▸ **Stated task**: According to the article on Melissa McCarthy's box-office record, how much did Bridesmaids earn?

▸ **Source passage**:
Melissa McCarthy Outperforms Comedy’s Leading Men. Remind Me Again Why ‘Women Aren’t Funny’?

We all know that Melissa McCarthy is on a roll– between Bridesmaids, Identity Theft, and now the $40 million dollar opening of her buddy-cop movie The Heat, this lady is on fire.

What you may not know is this: McCarthy is also outperforming her male comedian colleagues and co-stars by millions.

According to comparisons between McCarthy’s recent movies and those of her male counterparts at comparable points in their careers, McCarthy is millions of dollars and one Oscar nomination ahead of male comedians like Will Farrell, Steve Carrell, Jason Bateman, Jonah Hill, and Seth Rogen.

Tell me why women “aren’t funny” again? Really. I’d like to know.

Some perspective: Will Farrel’s first big hit, Night at the Roxbury, grossed $30 million in the US. His first film to break $100 million was Elf in 2003. For McCarthy? Bridesmaids earned $169 million and Identity Theft another $135 million– and those are just her first two major films. The Heat made more money in three days than Night at the Roxbury did in it’s entire theatrical run.

Pointing data for screenshots

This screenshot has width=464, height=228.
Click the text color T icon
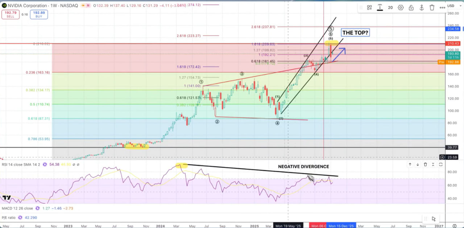pos(380,8)
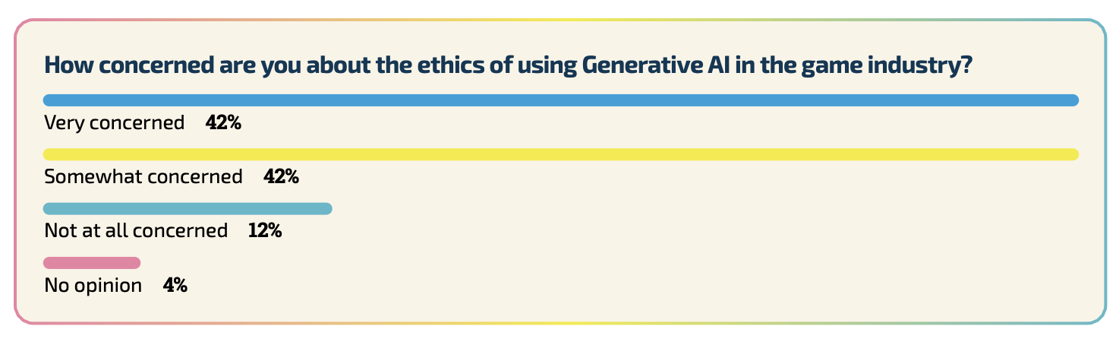Screen dimensions: 1119x342
Task: Click the 12% value for Not at all concerned
Action: [x=265, y=231]
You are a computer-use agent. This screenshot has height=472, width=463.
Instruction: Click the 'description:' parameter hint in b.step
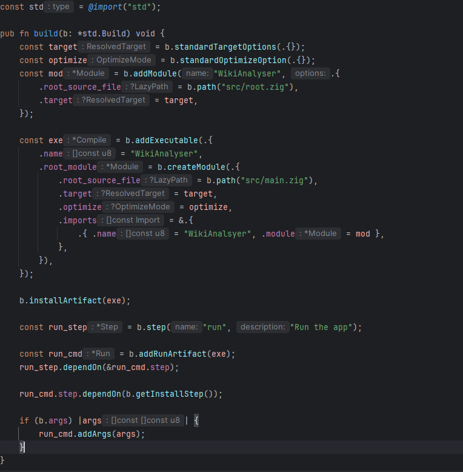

▸ **Written answer**: $169 million.